## Job:
Find every line in the records below that contains the word "Instruction", and copy each of those lines.

## Supplied records:
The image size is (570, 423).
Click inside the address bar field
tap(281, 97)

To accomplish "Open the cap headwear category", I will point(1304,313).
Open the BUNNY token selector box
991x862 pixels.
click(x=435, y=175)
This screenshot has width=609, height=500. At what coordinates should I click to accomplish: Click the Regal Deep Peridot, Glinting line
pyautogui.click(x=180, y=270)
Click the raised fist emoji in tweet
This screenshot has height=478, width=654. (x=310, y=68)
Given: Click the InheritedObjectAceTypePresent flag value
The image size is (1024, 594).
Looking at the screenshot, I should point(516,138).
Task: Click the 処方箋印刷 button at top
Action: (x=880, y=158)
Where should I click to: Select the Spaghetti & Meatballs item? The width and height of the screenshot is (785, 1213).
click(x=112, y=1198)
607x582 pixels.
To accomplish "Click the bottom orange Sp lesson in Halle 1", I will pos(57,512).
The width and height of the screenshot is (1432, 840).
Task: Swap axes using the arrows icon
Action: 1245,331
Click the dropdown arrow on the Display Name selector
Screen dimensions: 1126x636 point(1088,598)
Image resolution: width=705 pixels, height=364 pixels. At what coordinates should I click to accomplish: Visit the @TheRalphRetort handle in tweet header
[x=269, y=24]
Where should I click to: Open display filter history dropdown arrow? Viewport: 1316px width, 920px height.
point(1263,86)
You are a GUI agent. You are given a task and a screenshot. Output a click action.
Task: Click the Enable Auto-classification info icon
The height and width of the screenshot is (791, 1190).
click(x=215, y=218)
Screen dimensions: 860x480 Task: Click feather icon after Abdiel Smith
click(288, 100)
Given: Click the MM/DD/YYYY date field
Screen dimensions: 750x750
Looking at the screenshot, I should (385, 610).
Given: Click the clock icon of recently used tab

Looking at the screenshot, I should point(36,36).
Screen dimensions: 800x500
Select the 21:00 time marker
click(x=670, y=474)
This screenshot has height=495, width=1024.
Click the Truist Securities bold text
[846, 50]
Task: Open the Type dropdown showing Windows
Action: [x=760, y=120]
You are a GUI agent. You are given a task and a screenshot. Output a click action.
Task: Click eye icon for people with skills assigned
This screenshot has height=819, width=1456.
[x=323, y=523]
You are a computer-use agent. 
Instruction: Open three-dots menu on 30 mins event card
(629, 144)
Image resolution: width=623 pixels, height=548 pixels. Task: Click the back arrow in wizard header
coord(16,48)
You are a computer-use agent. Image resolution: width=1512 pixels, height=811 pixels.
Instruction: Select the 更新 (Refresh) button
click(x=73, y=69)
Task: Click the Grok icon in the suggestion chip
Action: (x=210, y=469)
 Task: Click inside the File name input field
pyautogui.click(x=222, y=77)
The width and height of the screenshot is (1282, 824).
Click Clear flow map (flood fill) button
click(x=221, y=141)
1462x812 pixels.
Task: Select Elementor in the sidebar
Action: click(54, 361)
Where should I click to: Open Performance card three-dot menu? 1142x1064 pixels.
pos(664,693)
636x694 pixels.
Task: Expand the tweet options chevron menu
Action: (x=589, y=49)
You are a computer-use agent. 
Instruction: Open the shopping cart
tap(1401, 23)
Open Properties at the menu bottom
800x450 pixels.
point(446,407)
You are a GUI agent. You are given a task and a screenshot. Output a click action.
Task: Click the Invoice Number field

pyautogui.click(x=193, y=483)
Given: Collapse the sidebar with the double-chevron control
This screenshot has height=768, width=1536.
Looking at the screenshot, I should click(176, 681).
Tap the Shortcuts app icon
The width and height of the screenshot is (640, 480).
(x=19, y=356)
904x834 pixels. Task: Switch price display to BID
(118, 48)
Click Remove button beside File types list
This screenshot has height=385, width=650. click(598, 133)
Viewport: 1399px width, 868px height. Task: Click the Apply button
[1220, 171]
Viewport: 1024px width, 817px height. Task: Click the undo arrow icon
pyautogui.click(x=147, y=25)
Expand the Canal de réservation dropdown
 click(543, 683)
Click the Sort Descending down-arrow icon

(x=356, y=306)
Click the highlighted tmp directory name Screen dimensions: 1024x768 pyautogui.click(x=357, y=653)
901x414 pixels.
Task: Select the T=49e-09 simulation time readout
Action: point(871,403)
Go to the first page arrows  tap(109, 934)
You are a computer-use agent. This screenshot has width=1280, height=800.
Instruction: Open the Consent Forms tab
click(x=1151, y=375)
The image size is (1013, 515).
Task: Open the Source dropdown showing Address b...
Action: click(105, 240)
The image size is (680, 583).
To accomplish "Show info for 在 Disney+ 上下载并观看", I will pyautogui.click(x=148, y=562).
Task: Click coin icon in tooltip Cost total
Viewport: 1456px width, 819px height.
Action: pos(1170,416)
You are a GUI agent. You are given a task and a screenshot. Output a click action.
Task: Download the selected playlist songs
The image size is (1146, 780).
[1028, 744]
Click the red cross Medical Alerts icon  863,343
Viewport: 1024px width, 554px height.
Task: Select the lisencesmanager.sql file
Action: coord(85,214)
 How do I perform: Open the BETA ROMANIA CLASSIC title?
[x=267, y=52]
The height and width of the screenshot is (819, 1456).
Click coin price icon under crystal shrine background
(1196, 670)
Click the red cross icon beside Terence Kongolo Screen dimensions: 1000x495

## Solution:
Instruction: Open three-dots menu on 30 mins event card
Instruction: Select the 更新 (Refresh) button
Instruction: Open the shopping cart
Instruction: Open the Consent Forms tab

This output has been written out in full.